Discovering that naming things is genuinely the hard part

I once lost an afternoon to a bug caused by two variables named status. One was an integer enum from our database; the other was a free-text string from a partner API. They shared a generic name but meant entirely different things. The system didn't crash; it just produced subtly wrong results, a quiet corruption that's the most dangerous kind of failure. That day, an old cliché became a core principle for me.

The saying, widely attributed to engineer Phil Karlton, is that there are only two hard things in computer science: cache invalidation and naming things. As I’ve spent more time at the intersection of software, data, and AI, I've found the second part is less a clever quip and more a fundamental law of building systems that last.

The Cascade of Ambiguity

Ambiguity Is the Most Expensive Debt

A name like data, item, or record is a blank check for future confusion. It forces every developer, including my future self, to re-derive context by reading surrounding code. This cognitive overhead is the interest payment on technical debt, and it compounds faster than any other kind.

This problem is magnified in the systems I build today, where deterministic pipelines feed non-deterministic AI agents. Imagine an LLM agent tasked with acting on a user's behalf. If the agent's toolset includes a function called get_info(user_id), what is it getting? The user's profile? Their recent orders? A JSON blob of notification settings? The agent has to guess, and its guesses create a vast state space of potential, hard-to-reproduce failures.

A function named fetch_user_shipping_address(user_id), however, is a clear contract. It removes ambiguity, making the agent's behavior more reliable and the overall system more robust. The cost of a vague noun is an explosion in uncertainty.

Naming Is an Architectural Act

Some argue for brevity, pointing to the elegant terseness of shell commands or mathematical notation. This is a misplaced ideal. While brevity has its place, it is a liability in collaborative, long-lived systems where clarity for the next person is paramount. Choosing a good name is not decoration; it is an act of design that draws boundaries.

This idea is central to what Eric Evans calls the "Ubiquitous Language" in his book Domain-Driven Design. A precise, shared vocabulary for concepts is the foundation of a sound architecture. A well-named component defines its contract with the rest of the system. Consider the difference between a variable holding a new invoice:

invoice_file
pending_validation_customer_invoice_pdf

The first is a guess. The second is a specification. It tells you the state (pending_validation), the entity (customer), the content (invoice), and the format (pdf). You know what it is—and what it is not—without reading another line of code. This is the bedrock of a maintainable system.

The Convergence of Clarity

This discipline is most critical where software, data, and AI engineering converge. In a data warehouse, a table named user_activity is a time bomb. What timezone are the timestamps in? Is the activity de-duplicated? I’ve seen an analytics project get derailed for weeks because one team's definition of that table (raw clickstream events) was incompatible with another's (deduplicated user sessions). The failure wasn't in the SQL; it was in the name that allowed two valid but opposing interpretations.

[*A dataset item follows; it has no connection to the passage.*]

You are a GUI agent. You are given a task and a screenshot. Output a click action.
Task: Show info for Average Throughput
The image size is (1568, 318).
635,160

This is why battle-tested conventions like prefixing data tables with their purpose—stg_ for staging, fct_ for facts—are so valuable. They encode a component's lineage and purpose into its identity, fighting ambiguity at the source. This isn't just a data engineering pattern; it's a principle for the whole stack. Clear naming prevents the subtle semantic drift that corrupts systems from the inside out.

The 3 AM Litmus Test

The tactical advice for good naming has been established for decades, best articulated in books like Steve McConnell's Code Complete. Name functions with strong verbs that describe what they do, not what they return. Give variables names that explain their context and state. The most reliable pattern I've found is to make a name answer basic questions: What is it? What is its state? What is its context?

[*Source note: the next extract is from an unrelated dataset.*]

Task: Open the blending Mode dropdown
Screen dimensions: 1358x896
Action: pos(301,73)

Yes, this leads to longer names. This is a trade-off I will make every time. Storage is cheap and IDEs have autocomplete. The cognitive cost of ambiguity during a crisis is astronomically high. This leads to the ultimate heuristic: the 3 AM test. The value of a good name is revealed under pressure. Can a colleague, woken by an alert, look at your code and grasp its intent immediately?

If a name isn't clear enough for a stressed, sleep-deprived engineer, it isn't clear enough. Before you commit your code, look at the names you chose and ask: would this make sense to a stranger in a crisis? If the answer is anything but a confident "yes," you're not done yet.

Architecture of Clarity: Naming as System Design

This isn't about pedantic rules. It is about craftsmanship and respect for the people you work with, including your future self. Ambiguity is the most expensive technical debt, paid for in long debugging sessions and production incidents. We must optimize for the reader, because code is read far more often than it is written. Take the extra thirty seconds to find the right words. It’s one of the highest-leverage acts in engineering.